From Binary to Multiclass: Revisiting the Margin
For binary classification, the margin for a given training example \((\mathbf{x}^{(n)}, y^{(n)})\) is defined as:
\[y^{(n)} \mathbf{w}^\top \mathbf{x}^{(n)}\]Here, we want this margin to be large and positive, meaning the classifier confidently assigns the correct label — i.e., the sign of \(\mathbf{w}^\top \mathbf{x}^{(n)}\) matches \(y^{(n)}\).
In the multiclass setting, instead of a single weight vector \(\mathbf{w}\), we associate each class \(y \in \mathcal{Y}\) with a class-specific score function \(h(\mathbf{x}, y)\). The margin becomes a difference of scores:
\[h(\mathbf{x}^{(n)}, y^{(n)}) - h(\mathbf{x}^{(n)}, y)\]This represents how much more confident the model is in the correct class over an incorrect one. Again, we want this margin to be large and positive for all \(y \neq y^{(n)}\).
Multiclass SVM: The Separable Case
Let’s build intuition by recalling the hard-margin binary SVM:
Binary Objective:
\[\min_{\mathbf{w}} \ \frac{1}{2} \|\mathbf{w}\|^2\]Subject to:
\[y^{(n)} \mathbf{w}^\top \mathbf{x}^{(n)} \geq 1 \quad \forall (\mathbf{x}^{(n)}, y^{(n)}) \in \mathcal{D}\]Now, for the multiclass case, we again aim for a margin of at least 1, but now between the correct class and every other class:
Define the margin for each incorrect class \(y\) as:
\[m_{n,y}(\mathbf{w}) \overset{\text{def}}{=} \langle \mathbf{w}, \Psi(\mathbf{x}^{(n)}, y^{(n)}) \rangle - \langle \mathbf{w}, \Psi(\mathbf{x}^{(n)}, y) \rangle\]Then, the optimization becomes:
Multiclass Objective:
\[\min_{\mathbf{w}} \ \frac{1}{2} \|\mathbf{w}\|^2\]Subject to:
\[m_{n,y}(\mathbf{w}) \geq 1 \quad \forall (\mathbf{x}^{(n)}, y^{(n)}) \in \mathcal{D}, \quad y \neq y^{(n)}\]This ensures the score of the correct class exceeds the score of every other class by at least 1.
Here’s a way to visualize it:
In contrast to the binary case, where the margin measures alignment between the weight vector and the input (modulated by the true label), the multiclass margin compares the model’s score for the correct label against its score for any incorrect label.

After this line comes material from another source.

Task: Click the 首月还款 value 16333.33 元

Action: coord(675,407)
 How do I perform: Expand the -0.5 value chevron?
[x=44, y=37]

This pairwise difference captures how much more the model “prefers” the correct class over a specific incorrect one. Intuitively, it’s no longer about pushing a single decision boundary away from the origin, but about ensuring the score of the true class is separated from all others by a margin — effectively enforcing a set of inequalities that distinguish the correct class from each competitor. This formulation naturally generalizes the binary margin while preserving the core idea: confident, separable predictions.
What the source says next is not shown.